-- start Given entries --
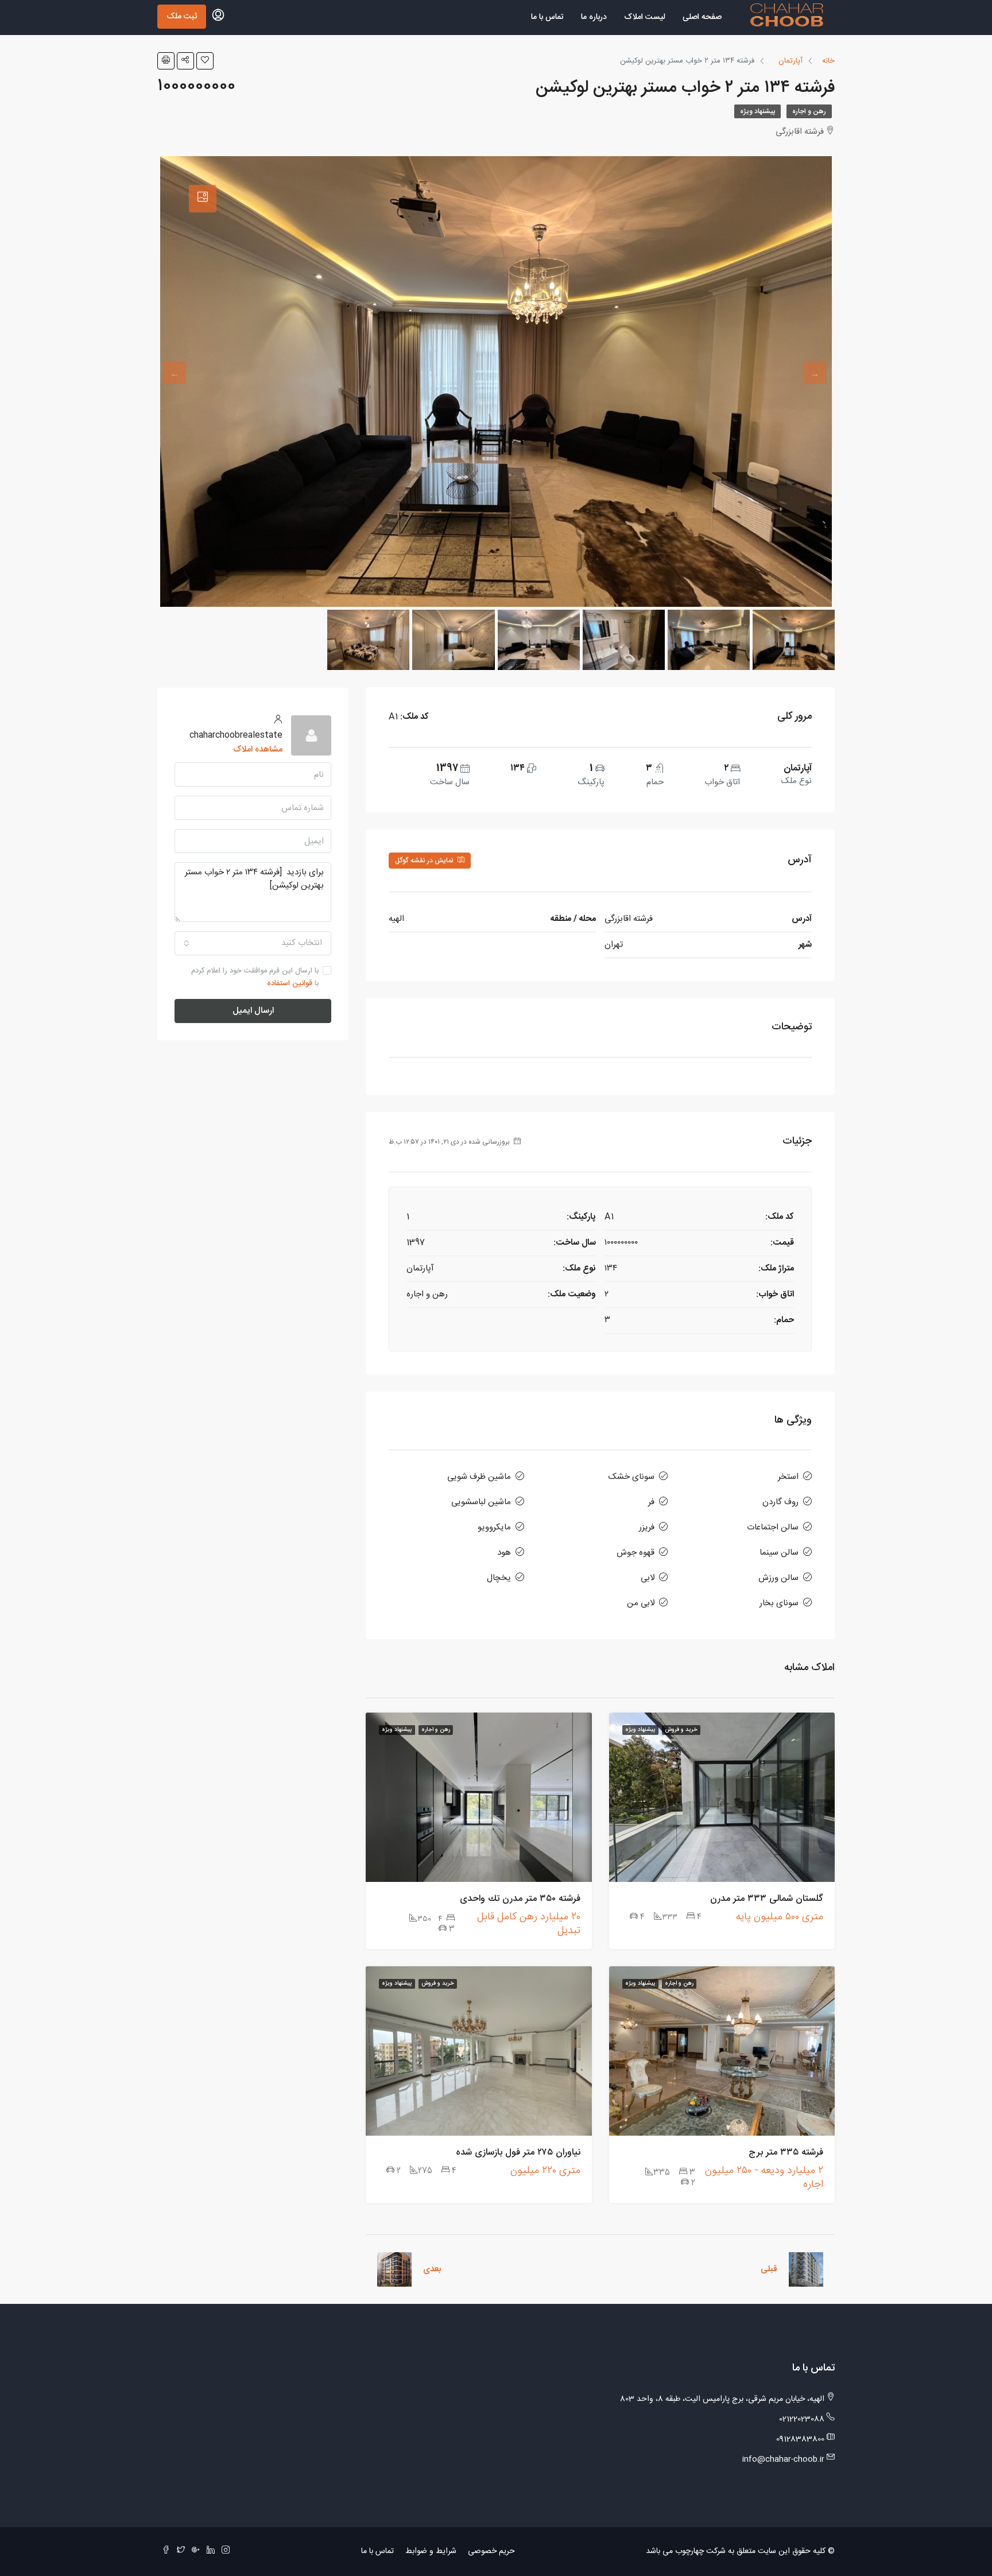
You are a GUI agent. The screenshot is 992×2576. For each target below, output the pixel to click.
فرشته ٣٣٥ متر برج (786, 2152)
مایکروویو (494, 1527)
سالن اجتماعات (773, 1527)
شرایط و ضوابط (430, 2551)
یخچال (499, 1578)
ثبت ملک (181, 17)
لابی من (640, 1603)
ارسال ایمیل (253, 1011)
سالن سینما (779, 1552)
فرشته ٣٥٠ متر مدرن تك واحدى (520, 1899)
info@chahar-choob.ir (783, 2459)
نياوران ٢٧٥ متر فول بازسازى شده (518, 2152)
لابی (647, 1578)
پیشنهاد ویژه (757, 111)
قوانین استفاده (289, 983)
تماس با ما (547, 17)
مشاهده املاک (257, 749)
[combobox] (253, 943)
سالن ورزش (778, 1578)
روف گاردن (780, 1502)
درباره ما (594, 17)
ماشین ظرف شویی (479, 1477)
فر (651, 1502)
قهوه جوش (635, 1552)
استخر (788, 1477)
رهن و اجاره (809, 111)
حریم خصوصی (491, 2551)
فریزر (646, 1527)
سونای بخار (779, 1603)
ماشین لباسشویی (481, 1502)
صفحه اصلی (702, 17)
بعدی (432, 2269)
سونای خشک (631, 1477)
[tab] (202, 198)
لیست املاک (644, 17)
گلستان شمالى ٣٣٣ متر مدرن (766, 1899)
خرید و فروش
-- end Given entries --
Directions: Rescale the entries starting at the line containing "لابی (647, 1578)" and ending at the line containing "لیست املاک (644, 17)", and give only these lines again. Keep each request unchanged, and multiply every coordinate in the answers by 0.3, rounding to whole numbers with halves rounded up.

Full answer:
لابی (194, 473)
پیشنهاد ویژه (227, 33)
قوانین استفاده (87, 295)
تماس با ما (164, 5)
مشاهده املاک (77, 225)
[combobox] (76, 283)
سالن ورزش (233, 473)
روف گاردن (234, 451)
درباره ما (178, 5)
ماشین ظرف شویی (144, 443)
فر (195, 451)
قهوه جوش (191, 466)
استخر (236, 443)
رهن و اجاره (243, 33)
حریم خصوصی (147, 765)
فریزر (194, 458)
سونای بخار (234, 481)
ماشین لباسشویی (144, 451)
صفحه اصلی (211, 5)
بعدی (130, 681)
سونای خشک (189, 443)
[tab] (61, 59)
لیست املاک (193, 5)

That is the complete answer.